O papel da Justiça Eleitoral

WALTER CENEVIVA
COLUNISTA DA FOLHA

A agitação provocada pela resposta do TSE (Tribunal Superior Eleitoral) à consulta que lhe foi endereçada por dois deputados pode ter sequência mais serena no plano jurídico, discutindo o papel que esse ramo do Poder Judiciário desempenha, segundo as definições constitucionais e legais de sua missão.

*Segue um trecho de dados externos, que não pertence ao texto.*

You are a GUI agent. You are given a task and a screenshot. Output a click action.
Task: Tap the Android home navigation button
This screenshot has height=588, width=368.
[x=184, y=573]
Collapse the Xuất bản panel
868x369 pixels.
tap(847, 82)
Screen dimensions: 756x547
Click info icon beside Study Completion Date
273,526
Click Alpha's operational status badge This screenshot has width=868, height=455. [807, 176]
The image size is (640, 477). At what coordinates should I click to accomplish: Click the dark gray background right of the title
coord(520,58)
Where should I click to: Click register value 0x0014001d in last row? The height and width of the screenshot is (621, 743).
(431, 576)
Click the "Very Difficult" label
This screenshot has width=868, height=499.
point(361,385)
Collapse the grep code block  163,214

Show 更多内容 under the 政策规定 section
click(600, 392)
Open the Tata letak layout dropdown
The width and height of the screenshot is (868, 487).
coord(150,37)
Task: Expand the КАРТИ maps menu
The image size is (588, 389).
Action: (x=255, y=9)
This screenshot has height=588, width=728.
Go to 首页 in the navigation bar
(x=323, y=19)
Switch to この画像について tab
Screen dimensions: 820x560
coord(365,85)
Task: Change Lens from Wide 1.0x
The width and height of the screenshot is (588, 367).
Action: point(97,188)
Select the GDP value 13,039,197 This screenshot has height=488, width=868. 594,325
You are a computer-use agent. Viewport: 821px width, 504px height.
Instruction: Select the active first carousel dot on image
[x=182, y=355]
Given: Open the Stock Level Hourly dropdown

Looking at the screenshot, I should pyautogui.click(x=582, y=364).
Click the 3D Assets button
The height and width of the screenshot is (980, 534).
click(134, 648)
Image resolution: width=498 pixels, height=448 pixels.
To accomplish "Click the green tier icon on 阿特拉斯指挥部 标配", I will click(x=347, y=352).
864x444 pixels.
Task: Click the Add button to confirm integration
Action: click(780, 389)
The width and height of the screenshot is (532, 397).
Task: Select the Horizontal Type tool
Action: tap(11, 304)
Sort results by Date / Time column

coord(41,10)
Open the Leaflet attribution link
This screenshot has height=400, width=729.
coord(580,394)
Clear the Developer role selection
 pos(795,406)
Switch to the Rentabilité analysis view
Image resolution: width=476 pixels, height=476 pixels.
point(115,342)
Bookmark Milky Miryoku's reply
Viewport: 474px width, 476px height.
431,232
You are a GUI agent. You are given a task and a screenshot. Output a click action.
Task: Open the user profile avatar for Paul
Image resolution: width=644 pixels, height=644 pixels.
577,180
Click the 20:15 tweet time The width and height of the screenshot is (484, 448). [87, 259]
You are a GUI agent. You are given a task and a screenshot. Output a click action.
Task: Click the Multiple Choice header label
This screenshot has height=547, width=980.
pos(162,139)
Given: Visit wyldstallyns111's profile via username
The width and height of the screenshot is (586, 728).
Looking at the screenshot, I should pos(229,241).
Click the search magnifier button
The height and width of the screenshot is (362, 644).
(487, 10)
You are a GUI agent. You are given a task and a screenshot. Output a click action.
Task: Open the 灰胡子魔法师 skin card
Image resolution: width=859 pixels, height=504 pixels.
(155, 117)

Os dois parlamentares, especialmente qualificados pela capacidade de expressarem suas idéias com clareza e propriedade (Miro Teixeira, do Rio de Janeiro, e José Roberto Batocchio, de São Paulo, ambos do PDT), quiseram saber do TSE o limite para composição das alianças nacionais e estaduais nas próximas eleições. O TSE respondeu, agitando o campo do jogo político. Até Teixeira e Batocchio, escrevendo nesta Folha, mostraram posições diferentes sobre o resultado.
Para responder à consulta, o TSE se serviu de sua competência excepcional, que se compreende em face da natureza particular do processo eleitoral, cuja essência se esgota em cada pleito.
Por isso, o parágrafo 3º do artigo 121 da Carta Magna determina a irrecorribilidade das decisões proferidas por esse tribunal. Ou seja: o TSE é a instância final do percurso eleitoral, salvo em questões nas quais o julgamento anterior contrariar a Constituição ou denegar habeas corpus ou mandado de segurança, passando ao Supremo Tribunal Federal. Só isso. Em todos os demais casos o processo termina no TSE.
O Código Eleitoral "contém normas destinadas a assegurar a organização e o exercício de direitos políticos, precipuamente os de votar e ser votado", como está no artigo 1º. O TSE tem poderes para interferir diretamente na dinâmica da luta política, por iniciativa própria, nos termos do parágrafo único desse mesmo artigo 1º, tanto que lhe cabe expedir instruções para a fiel execução das normas constantes do Código.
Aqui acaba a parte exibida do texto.